Non le pare che le ambizioni del governo Draghi si siano scontrate con la realtà della italoburocrazia? «Nel ministero ho trovato personale qualificato e, non a caso, ho confermato molti dirigenti. Con loro e con nuove professionalità ho creato un team dedicato al Recovery Plan. Sarà attivo su cinque dimensioni».

«Il primo gruppo si occuperà dei progetti e del confronto con la Commissione Ue. Il secondo studierà le innovazioni normative necessarie per garantire l’attuazione rapida dei progetti. Il terzo si focalizzerà sull’innovazione interna al ministero, per aumentarne efficienza e rapidità».

«Il quarto sui sistemi informativi per assicurare lo scambio dei dati necessari per monitorare la realizzazione dei progetti approvati. Infine, un team trasversale lavorerà sull’impatto economico, sociale e ambientale del Piano, perché la Ue non chiede solo quando e quanto spendiamo, ma anche informazioni precise sui risultati finali attesi e sul rispetto del principio di non danneggiare significativamente l’ambiente. Il piano italiano deve essere pronto entro aprile. Ma poi, ricordiamolo, va attuato».

Cosa conserverà del Recovery Plan del Conte-bis? «La buona notizia è che la parte infrastrutturale del Pnrr è stata già accolta dalla Commissione. Mi aspetto quindi che il cuore del Piano sarà confermato, anche se proporremo modifiche».

Tra i dossier finiti invece fuori dal Pnrr, Giovannini afferma che «la manutenzione delle strade, che pure è importante, non è considerata elegibile per il Pnrr, così come tutte le opere che non si possono completare entro il 2026, vincolo preciso e stringente».

Questo vincolo, spiega, «lascia fuori molte cose che non rispettano le linee guida indicate da Bruxelles», come il Ponte sullo Stretto di Messina. «La realtà – aggiunge – è che non bisogna caricare il Pnrr di ambizioni irrealistiche».

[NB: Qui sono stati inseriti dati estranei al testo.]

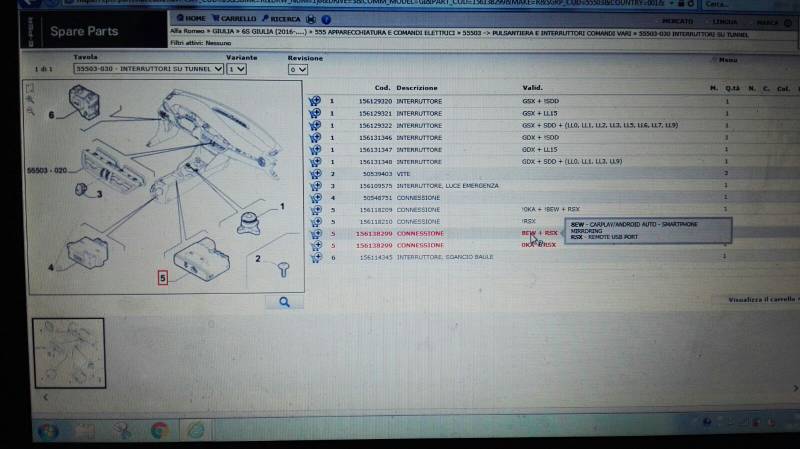800x449 pixels.
Task: Go to the HOME menu
Action: [x=192, y=18]
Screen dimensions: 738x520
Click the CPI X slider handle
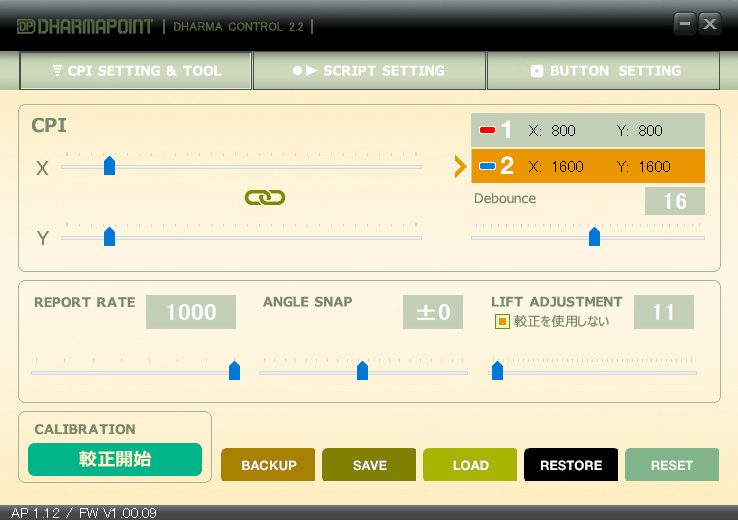click(109, 166)
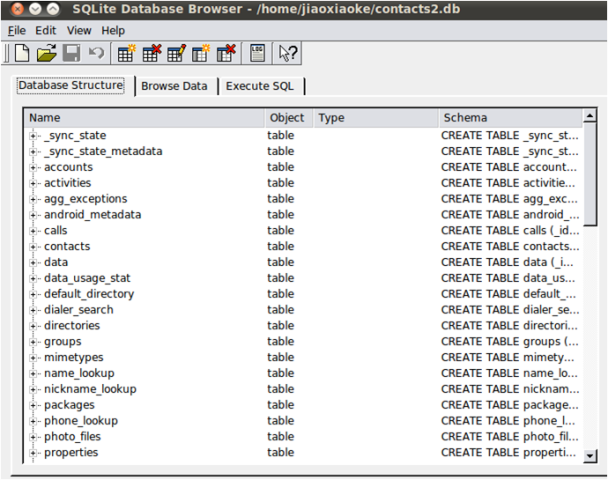The image size is (608, 480).
Task: Expand the calls table tree node
Action: tap(34, 230)
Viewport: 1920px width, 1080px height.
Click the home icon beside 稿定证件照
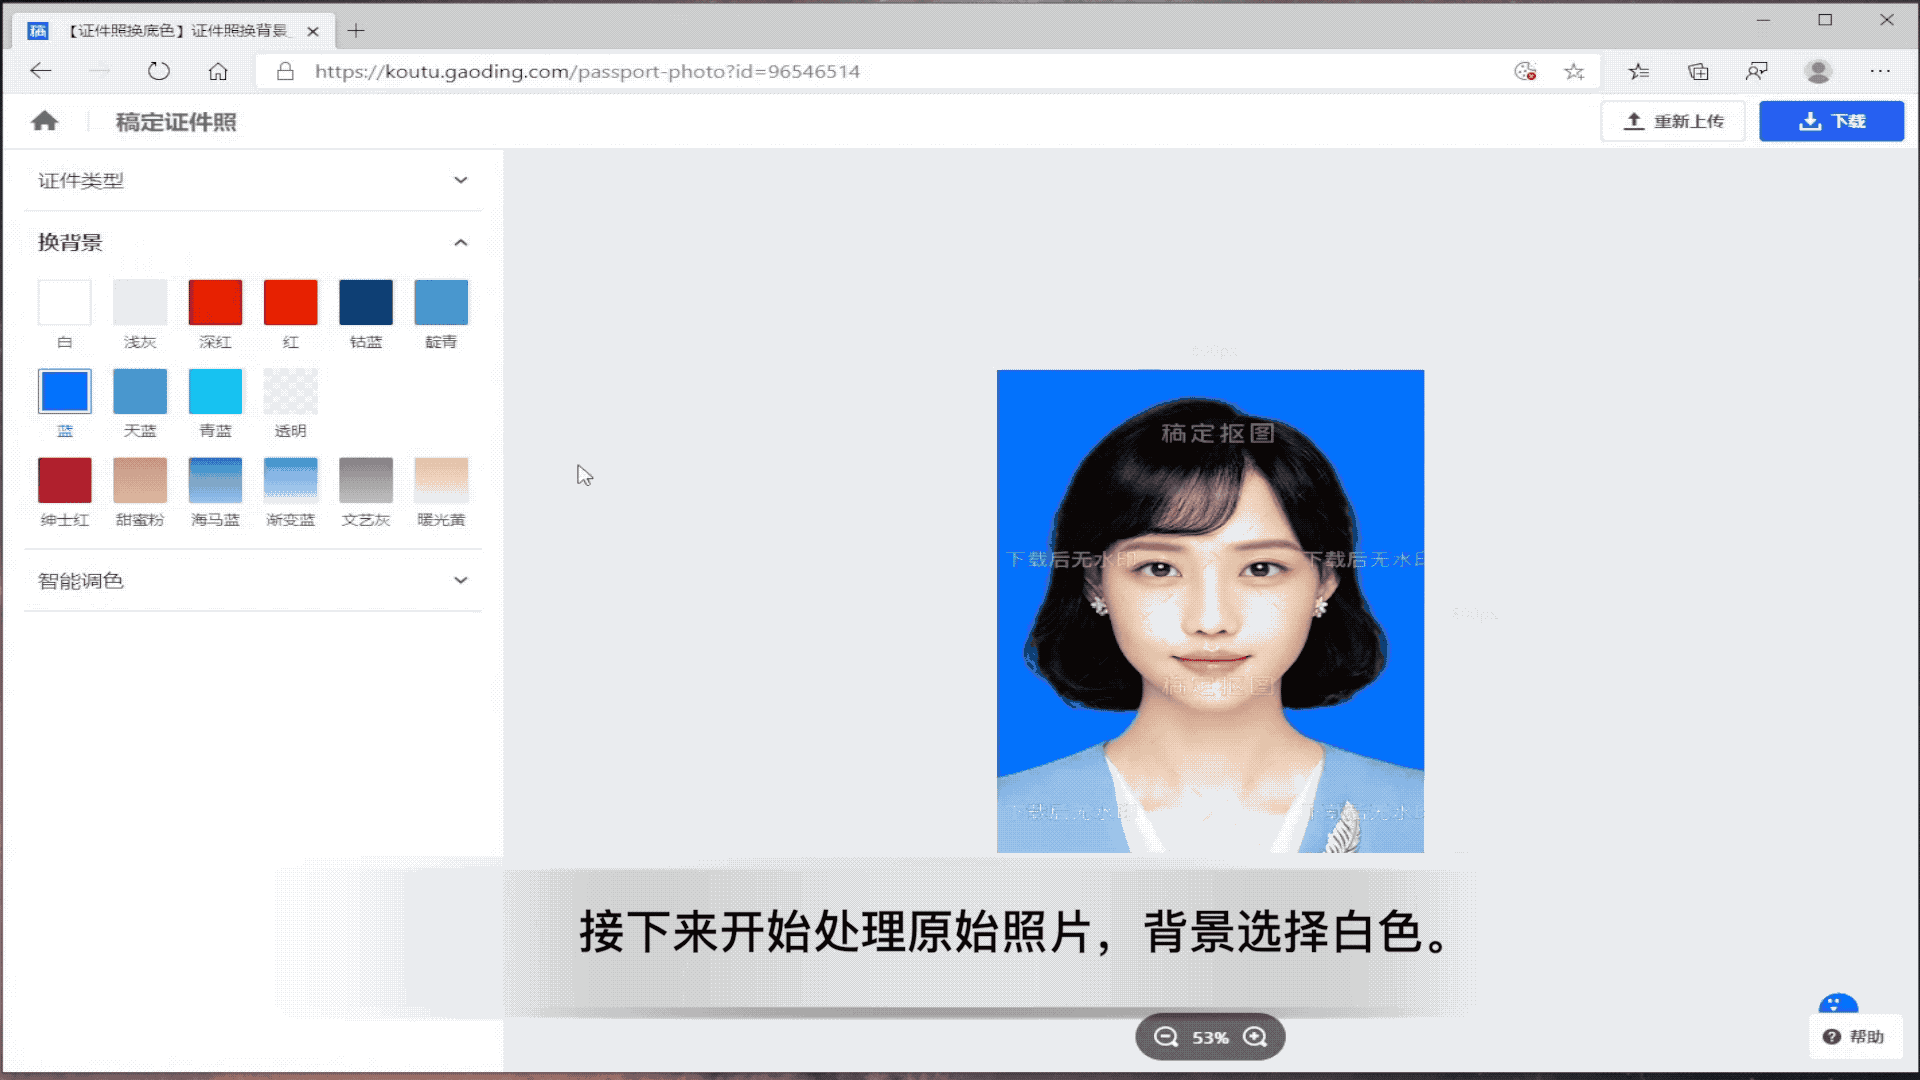click(x=44, y=121)
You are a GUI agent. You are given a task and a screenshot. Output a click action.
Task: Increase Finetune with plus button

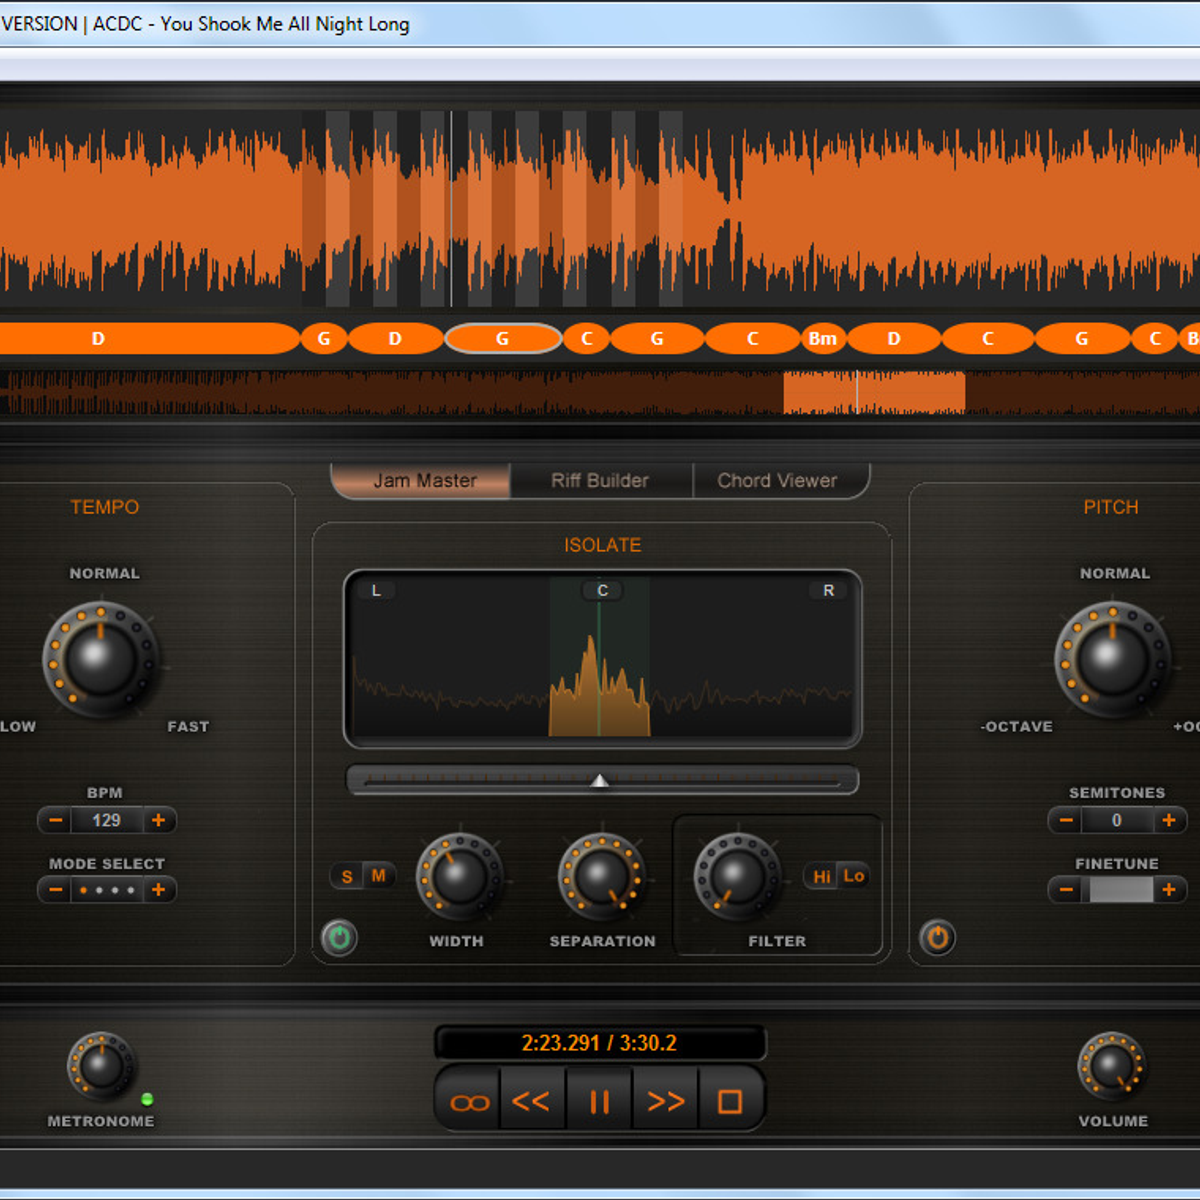coord(1168,889)
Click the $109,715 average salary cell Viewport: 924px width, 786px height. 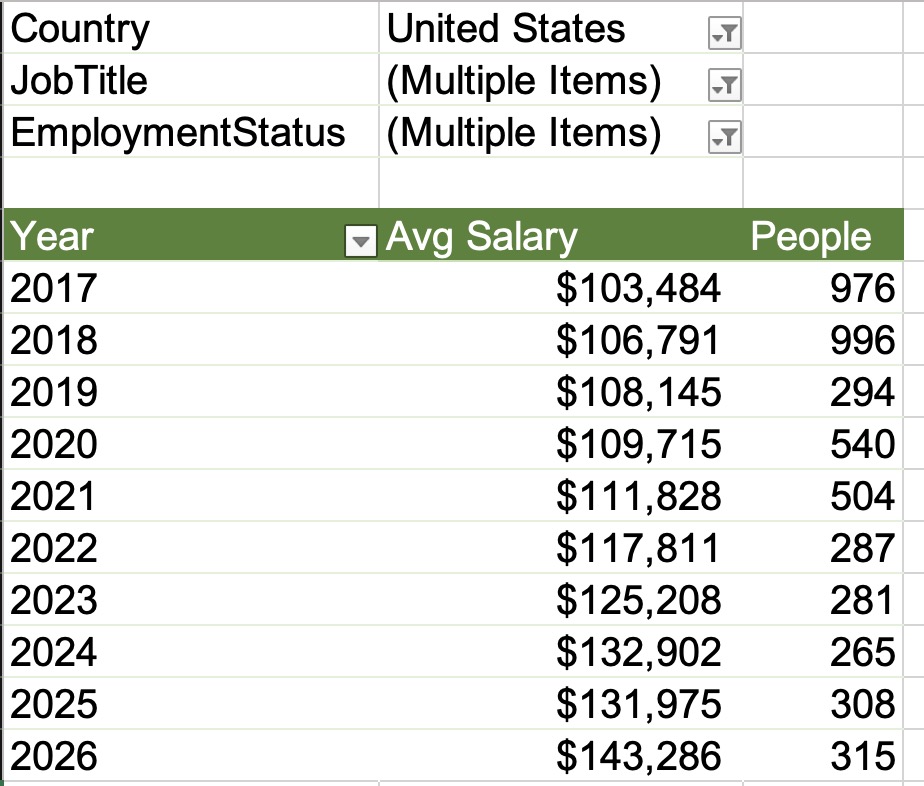click(638, 445)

I fondi del Recovery Plan dedicati alle infrastrutture e ai trasporti, ricorda il ministro, «sono circa 48 miliardi la cui utilizzazione, sia chiaro, non dipende da un unico ministero. Si tratta di una strategia complessiva, sistemica. E non ha quindi senso dire che si è responsabili solo per determinati progetti».

La sua rosa ha molte spine. Alitalia, per cominciare. Riuscirete a farla decollare? «Il governo spinge per un vettore nazionale. Stiamo lavorando a un piano da discutere con Bruxelles. Ovviamente vogliamo mettere il Paese in condizione di essere protagonista del trasporto aereo e assicurare un futuro alla nuova compagnia. I tempi sono stretti e, come sappiamo, ci sono problemi di cassa. Siamo fortemente impegnati per risolvere la crisi, anche per cogliere l’opportunità di ripresa post-Covid».

L’intesa Fs-Anas va avanti? «Si va avanti. Aver ricompreso l’Anas nel gruppo Ferrovie rappresenta un’opportunità importante, ma serve una maggiore integrazione. Possiamo ridurre le criticità del sistema. In fatto di progettazione, il gruppo Ferrovie rappresenta un’eccellenza internazionale; Anas, appesantita da poco investimento in capitale umano, trarrà benefici dall’integrazione».

«L’altra parte, la scelta per la mobilità sostenibile richiede una integrazione piena delle diverse modalità di trasporto, sostenuta dalla digitalizzazione, anche in vista della futura guida autonoma tanto per fare un esempio».

Per quanto riguarda invece il caso Aspi, Giovannini dichiara che «questa settimana è stata significativa. Cdp ha avanzato una proposta. Atlantia l’ha giudicata inadeguata, ma non ha sbattuto la porta. Si apre dunque una fase di interlocuzione. Si deve uscire dall’incertezza e così poter definire le regole per cui, da adesso in poi, Aspi e gli altri gestori, investiranno di più sulla sicurezza, sulla manutenzione e sull’innovazione. Mi auguro che il negoziato si concluda in fretta».

Vede la volontà di farlo? «Se non vi fosse, Atlantia avrebbe reagito diversamente. La tempistica è centrale. A parte tutto, un’intesa serve per sbloccare gli investimenti».